■ AIM OF THE EXERCISE
Once the line with "Terms of Service (41, 2563)" is found in the entries below, print it and each following line exactly, stopping after the line with "[Instagram] (319, 2269)"; print nothing else.

■ SUPPLIED ENTRIES
>>>

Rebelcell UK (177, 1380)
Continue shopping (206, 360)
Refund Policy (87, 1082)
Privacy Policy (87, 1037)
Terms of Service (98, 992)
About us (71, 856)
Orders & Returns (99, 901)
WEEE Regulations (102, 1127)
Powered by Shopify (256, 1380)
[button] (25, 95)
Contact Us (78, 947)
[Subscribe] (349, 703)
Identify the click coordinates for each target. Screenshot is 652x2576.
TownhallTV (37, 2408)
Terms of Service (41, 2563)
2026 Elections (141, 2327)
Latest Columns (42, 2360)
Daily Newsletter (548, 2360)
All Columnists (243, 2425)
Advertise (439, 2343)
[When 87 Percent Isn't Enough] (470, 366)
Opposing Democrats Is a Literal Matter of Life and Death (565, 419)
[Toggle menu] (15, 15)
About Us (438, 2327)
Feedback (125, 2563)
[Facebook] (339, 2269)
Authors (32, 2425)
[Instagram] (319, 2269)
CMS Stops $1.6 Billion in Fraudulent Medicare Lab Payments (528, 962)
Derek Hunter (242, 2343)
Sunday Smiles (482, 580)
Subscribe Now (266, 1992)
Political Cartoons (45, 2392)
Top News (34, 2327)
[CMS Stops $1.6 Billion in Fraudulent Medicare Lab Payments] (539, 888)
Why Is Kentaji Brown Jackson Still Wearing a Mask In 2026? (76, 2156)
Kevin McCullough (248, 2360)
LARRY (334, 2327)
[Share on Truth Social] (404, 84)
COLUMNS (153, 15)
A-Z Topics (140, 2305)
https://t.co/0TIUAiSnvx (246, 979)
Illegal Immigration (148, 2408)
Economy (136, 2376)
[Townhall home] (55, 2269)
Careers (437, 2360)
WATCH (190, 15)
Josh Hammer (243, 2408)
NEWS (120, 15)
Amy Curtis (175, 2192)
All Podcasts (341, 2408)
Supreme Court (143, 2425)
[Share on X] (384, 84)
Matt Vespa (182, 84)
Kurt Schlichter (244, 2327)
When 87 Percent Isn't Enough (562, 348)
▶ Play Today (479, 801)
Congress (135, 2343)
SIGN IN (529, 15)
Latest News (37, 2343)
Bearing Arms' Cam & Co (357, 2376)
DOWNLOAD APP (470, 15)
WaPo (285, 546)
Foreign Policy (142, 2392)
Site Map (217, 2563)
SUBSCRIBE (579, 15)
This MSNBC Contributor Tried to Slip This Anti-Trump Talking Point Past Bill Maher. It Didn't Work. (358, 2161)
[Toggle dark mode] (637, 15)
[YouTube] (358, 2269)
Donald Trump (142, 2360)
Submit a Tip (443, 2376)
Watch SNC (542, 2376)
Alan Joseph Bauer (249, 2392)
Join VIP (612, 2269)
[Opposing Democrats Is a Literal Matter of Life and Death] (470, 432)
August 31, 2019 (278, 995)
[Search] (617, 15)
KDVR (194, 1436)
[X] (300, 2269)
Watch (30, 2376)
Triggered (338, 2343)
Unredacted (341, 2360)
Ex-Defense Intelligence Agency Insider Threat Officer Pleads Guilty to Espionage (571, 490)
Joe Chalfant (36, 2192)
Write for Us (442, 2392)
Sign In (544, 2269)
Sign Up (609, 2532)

<<<

■ ANSWER TO THE EXERCISE
Terms of Service (41, 2563)
2026 Elections (141, 2327)
Latest Columns (42, 2360)
Daily Newsletter (548, 2360)
All Columnists (243, 2425)
Advertise (439, 2343)
[When 87 Percent Isn't Enough] (470, 366)
Opposing Democrats Is a Literal Matter of Life and Death (565, 419)
[Toggle menu] (15, 15)
About Us (438, 2327)
Feedback (125, 2563)
[Facebook] (339, 2269)
Authors (32, 2425)
[Instagram] (319, 2269)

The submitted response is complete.